The hotel was sold to Kiwi investors in October last year, and general manager Warren Barclay was seeking to capitalise on traffic through the valley.
"The pub is for sit-down breakfast, lunch and dinner and bar snacks," Mr Barclay said.
"Generally the pub isn’t busy early in the morning, particularly during the winter.
"Breakfast is a bit too long for skiers they just want something to grab and go, that’s why we open at 6.30am."
The bakery is located in the historic general merchant next to the Cardrona Hotel, which Mr Barclay believed once housed a bakery in the 1960s.
"We haven’t changed anything, all we’ve done is a lick of paint and have been working within the footprint that is already there," he said.

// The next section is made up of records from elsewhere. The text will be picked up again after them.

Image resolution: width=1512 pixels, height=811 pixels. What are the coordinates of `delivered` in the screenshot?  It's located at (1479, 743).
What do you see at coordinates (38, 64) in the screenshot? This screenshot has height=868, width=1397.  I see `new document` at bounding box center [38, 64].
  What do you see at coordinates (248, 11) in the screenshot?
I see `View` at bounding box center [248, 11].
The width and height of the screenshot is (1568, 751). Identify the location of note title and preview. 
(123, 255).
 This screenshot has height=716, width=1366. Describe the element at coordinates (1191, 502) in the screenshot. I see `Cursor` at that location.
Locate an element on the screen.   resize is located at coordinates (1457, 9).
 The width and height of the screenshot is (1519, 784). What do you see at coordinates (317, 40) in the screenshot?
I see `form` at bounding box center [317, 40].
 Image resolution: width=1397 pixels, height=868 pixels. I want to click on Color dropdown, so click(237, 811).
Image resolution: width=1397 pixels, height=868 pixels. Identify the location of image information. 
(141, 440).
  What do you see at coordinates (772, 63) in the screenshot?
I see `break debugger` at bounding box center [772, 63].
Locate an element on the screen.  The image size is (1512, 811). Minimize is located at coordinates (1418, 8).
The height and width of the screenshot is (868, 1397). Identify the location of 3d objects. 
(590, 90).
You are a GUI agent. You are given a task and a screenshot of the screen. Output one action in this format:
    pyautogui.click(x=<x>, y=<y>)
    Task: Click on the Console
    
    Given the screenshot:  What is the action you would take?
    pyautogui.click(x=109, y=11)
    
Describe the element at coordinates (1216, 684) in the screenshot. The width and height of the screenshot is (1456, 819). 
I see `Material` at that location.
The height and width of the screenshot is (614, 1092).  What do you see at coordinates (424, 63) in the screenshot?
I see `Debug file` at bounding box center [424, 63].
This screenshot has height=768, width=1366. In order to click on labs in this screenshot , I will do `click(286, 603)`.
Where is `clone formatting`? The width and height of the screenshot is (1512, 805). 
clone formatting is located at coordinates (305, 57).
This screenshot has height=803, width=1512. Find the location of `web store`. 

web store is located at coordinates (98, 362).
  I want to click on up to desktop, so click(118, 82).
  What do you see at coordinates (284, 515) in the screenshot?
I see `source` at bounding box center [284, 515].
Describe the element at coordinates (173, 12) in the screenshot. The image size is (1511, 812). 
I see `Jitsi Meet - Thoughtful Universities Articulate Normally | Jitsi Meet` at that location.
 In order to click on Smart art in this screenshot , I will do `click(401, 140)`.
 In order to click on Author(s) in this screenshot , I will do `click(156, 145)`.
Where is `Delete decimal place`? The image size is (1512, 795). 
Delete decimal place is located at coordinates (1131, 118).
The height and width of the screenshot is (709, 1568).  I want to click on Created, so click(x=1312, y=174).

"Everything is done out of our kitchen, that is probably one of our real differentiators that everything is made on site, nothing is brought in.
"The great thing about the bakery is that it’s actually part of our existing food plan.
"Our head chef is originally a patisserie chef so she is really into it and thinks a bakery is absolutely needed," he said.
Mr Barclay said the bakery continues to grow as word of mouth gets around but reactions so far have been positive.
"It’s still a bit of trial and error as to which products work and which don’t, but we’ve got all the basics covered.
The bakery has been operating for around two weeks and is open seven days a week from 6.30am.